> _Problem details_: Below is a listing; retype exactly the line with "Where should I" and every line after it through the end, and only those, leaving out the pictures.

> _Data for this exercise_:

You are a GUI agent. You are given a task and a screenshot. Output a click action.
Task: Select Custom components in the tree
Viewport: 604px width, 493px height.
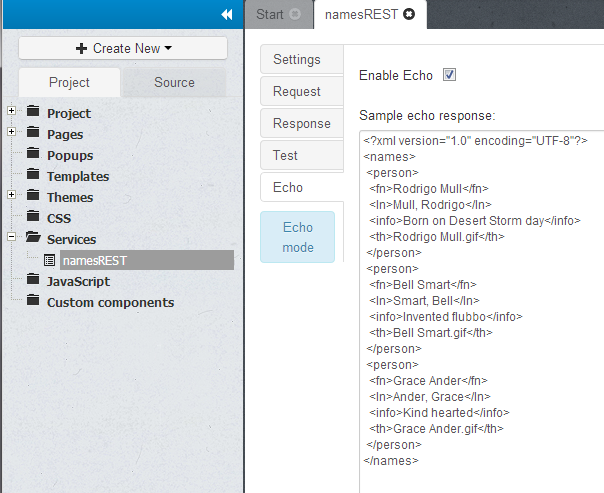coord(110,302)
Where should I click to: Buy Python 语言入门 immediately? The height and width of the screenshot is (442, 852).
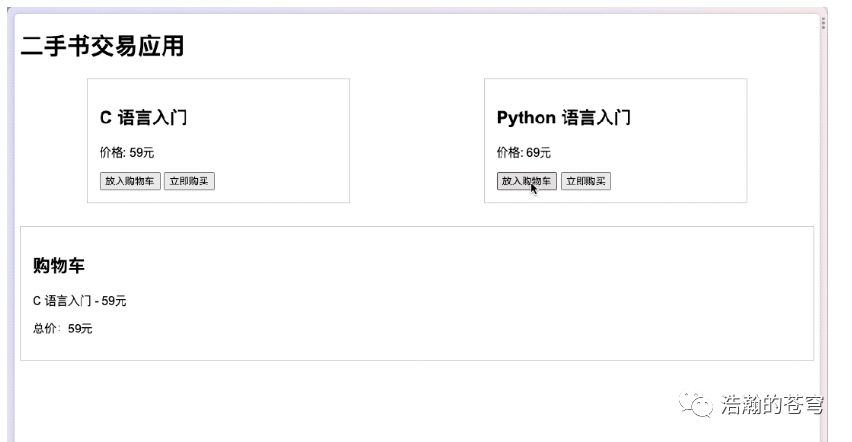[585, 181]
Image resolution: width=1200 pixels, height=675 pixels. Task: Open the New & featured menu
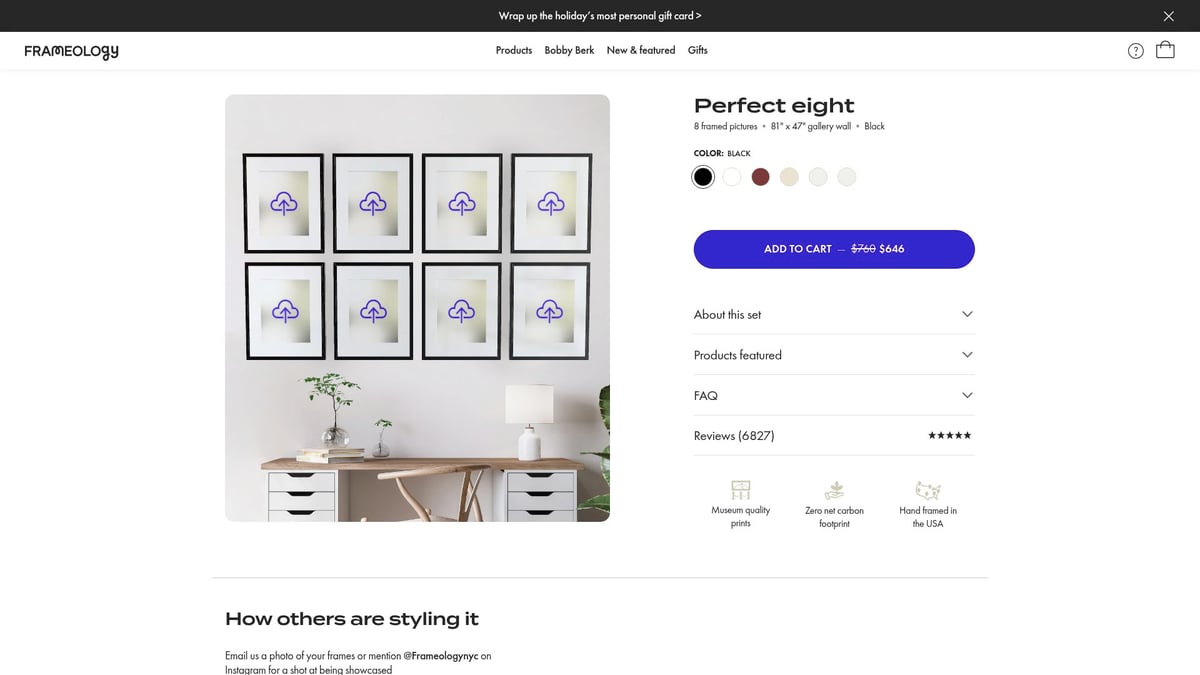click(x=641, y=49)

> _Answer space_:
Where should I click to: Buy Python 语言入门 immediately? The height and width of the screenshot is (442, 852).
[585, 181]
Image resolution: width=1200 pixels, height=675 pixels. Task: Open the New & featured menu
click(x=641, y=49)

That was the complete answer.